(Source data)
--------------------

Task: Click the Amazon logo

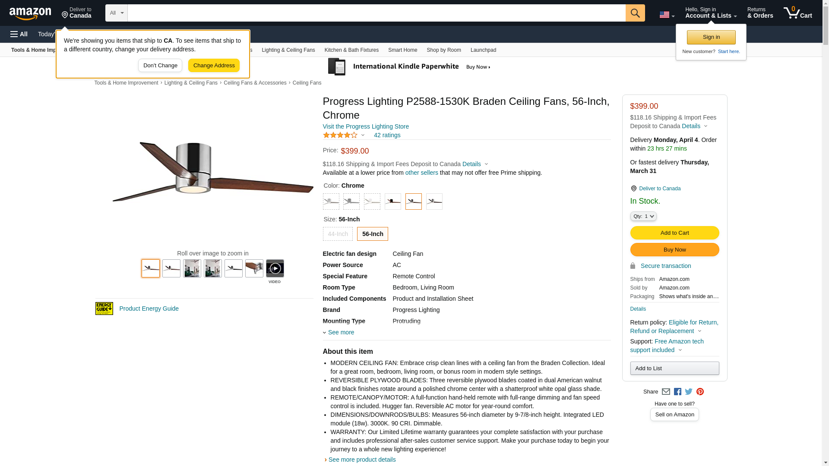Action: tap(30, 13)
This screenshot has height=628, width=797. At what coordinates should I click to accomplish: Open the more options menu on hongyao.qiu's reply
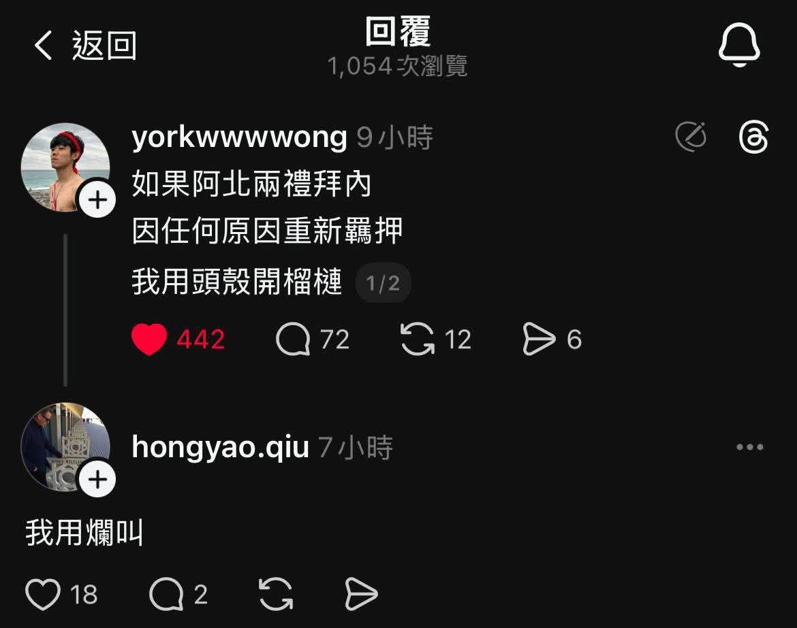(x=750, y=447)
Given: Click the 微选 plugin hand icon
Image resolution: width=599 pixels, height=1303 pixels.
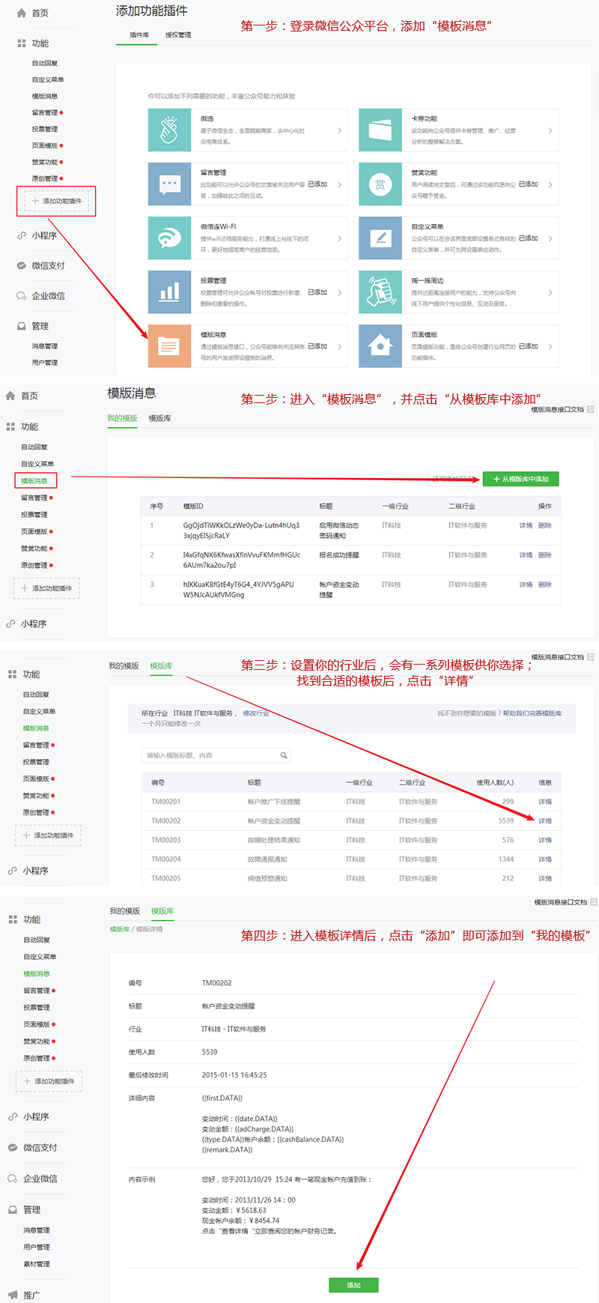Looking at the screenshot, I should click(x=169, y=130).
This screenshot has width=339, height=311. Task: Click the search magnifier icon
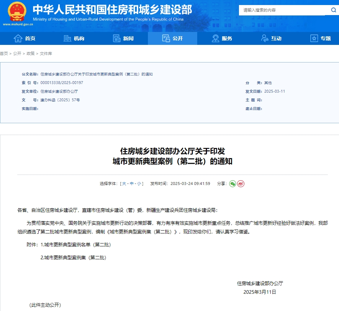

--------------------

- **Your assignment**: Quote the entries in full. Any image among them is to be omitted from the copy.

- **Task result**:
Task: Click the Amazon logo

Action: tap(30, 13)
This screenshot has height=628, width=797. At what coordinates should I click to accomplish: Open the more options menu on hongyao.qiu's reply
(x=750, y=447)
Given: Click the 微选 plugin hand icon
Image resolution: width=599 pixels, height=1303 pixels.
Looking at the screenshot, I should click(x=169, y=130).
This screenshot has width=339, height=311. Task: Click the search magnifier icon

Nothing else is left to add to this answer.